Воцарилось молчание.

— Возможно, но, по-моему, он был абсолютно уверен в том, что нашел правильный ответ. Словно лошадь в шорах, которая не видит, что творится вокруг. А может, верно и то и другое: его охватил страх, к тому же он не из тех, кто ставит под сомнение собственные теории. Но ведь после того, как эксперимент оказался неудачным…

Он принялся ходить взад-вперед по библиотеке, чувствуя, что Сабрина не сводит с него глаз. Гарту нравилось то ощущение, что он постоянно в поле ее зрения. Словно тебя обнимают, ласкают, убеждая быть таким, как есть, без всякой рисовки. Все это потому, что она любит его таким, и всегда будет любить.

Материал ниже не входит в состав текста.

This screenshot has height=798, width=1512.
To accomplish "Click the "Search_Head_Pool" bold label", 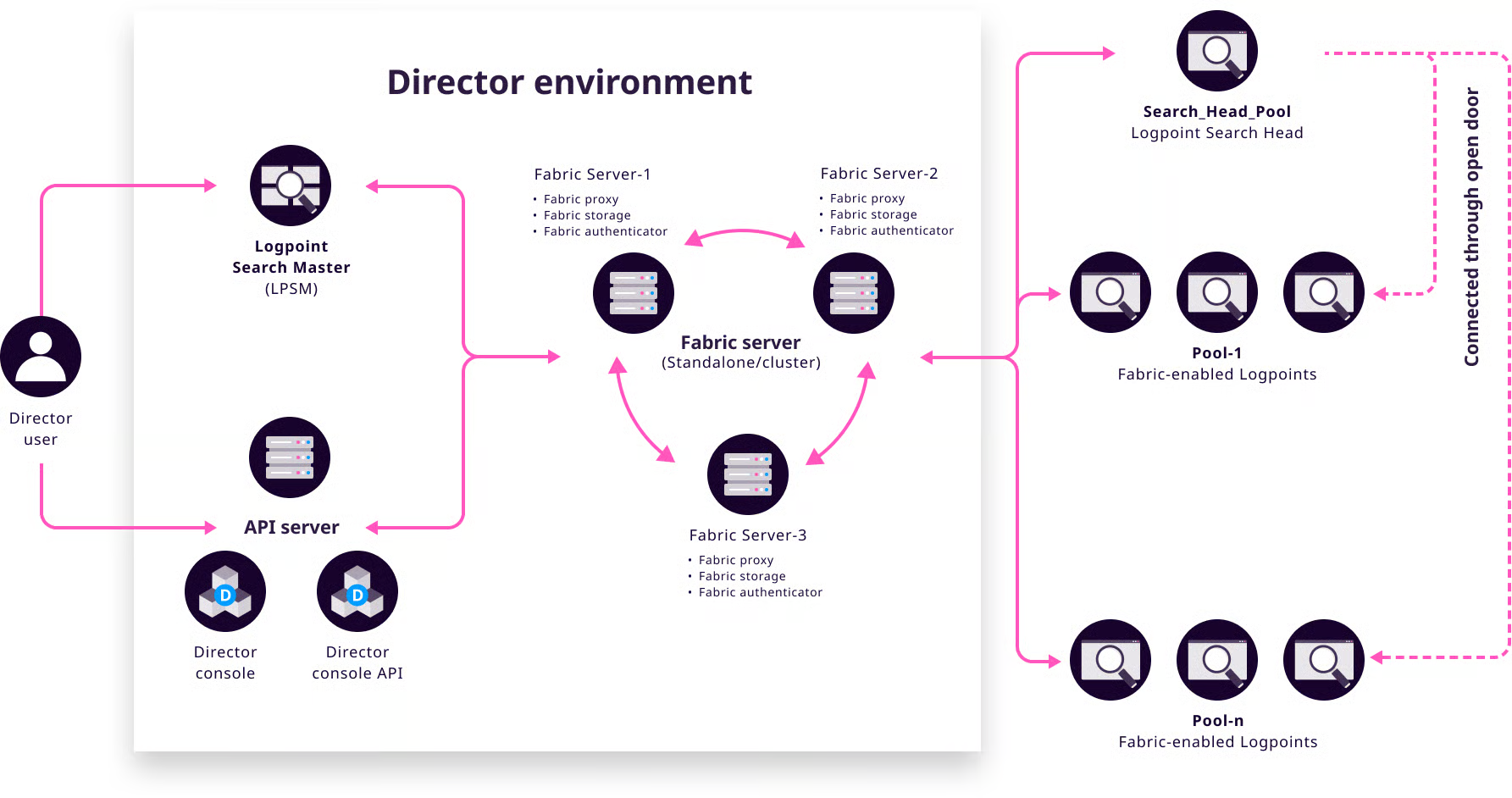I will (1216, 112).
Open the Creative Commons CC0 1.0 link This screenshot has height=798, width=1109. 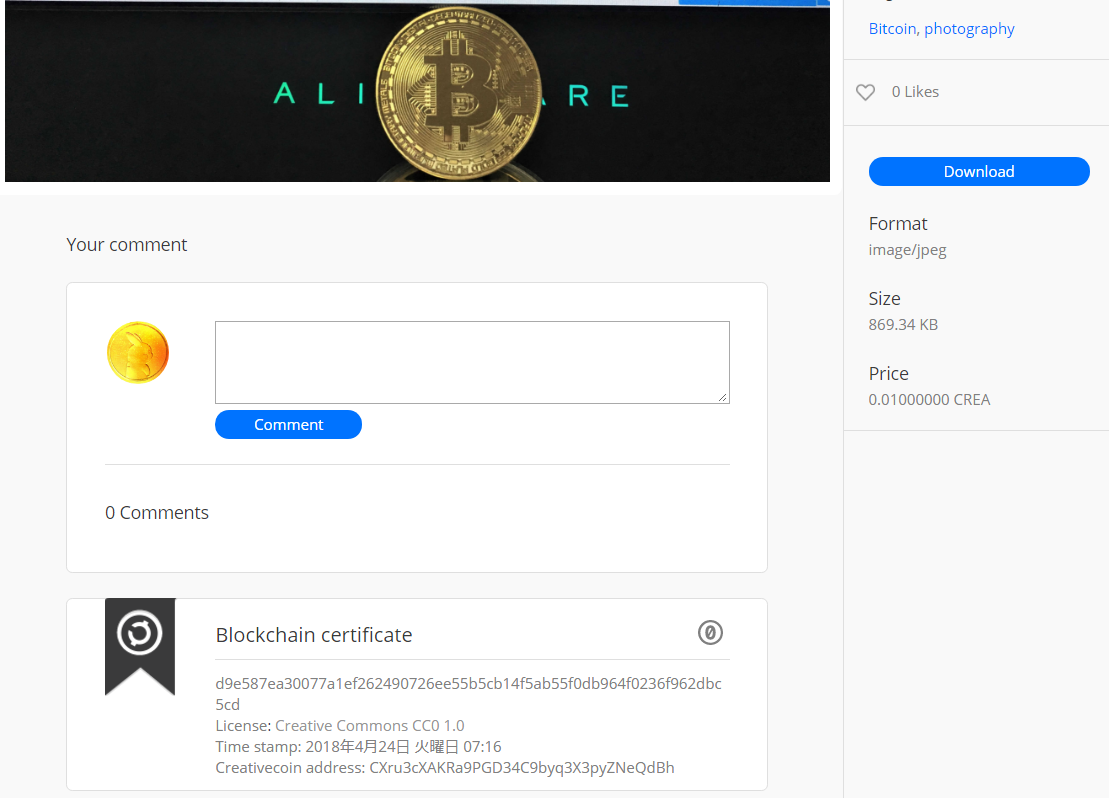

Вот она — беззаветная любовь, подумал Гарт, ловя на себе ее ясный взгляд, от которого он чувствовал себя гораздо лучше, чем без него.

Не находя себе места, он расхаживал взад-вперед, прикасаясь пальцами к полкам, столам и обходя груды книг на полу.

— Самое ужасное, черт побери, в том, что он надеялся — ему все это сойдет с рук. Он работает в одной из самых передовых областей науки. Сотни ученых готовы повторить эксперименты, как только их результаты будут опубликованы, чтобы, опираясь на них, идти дальше. Он ведь знал, что его эксперимент никто повторить не сможет, потому что он провалился, но все же стоял на своем. Он возвел изящное здание на прогнившем фундаменте, как будто главное — изящество, а все остальное не важно. А я не обратил на это внимания. Мне нужно было встречаться с ним каждую неделю, заставляя его объяснять и отстаивать каждый тезис, связанный с опытами. Но я доверился ему. Проявил беспечность.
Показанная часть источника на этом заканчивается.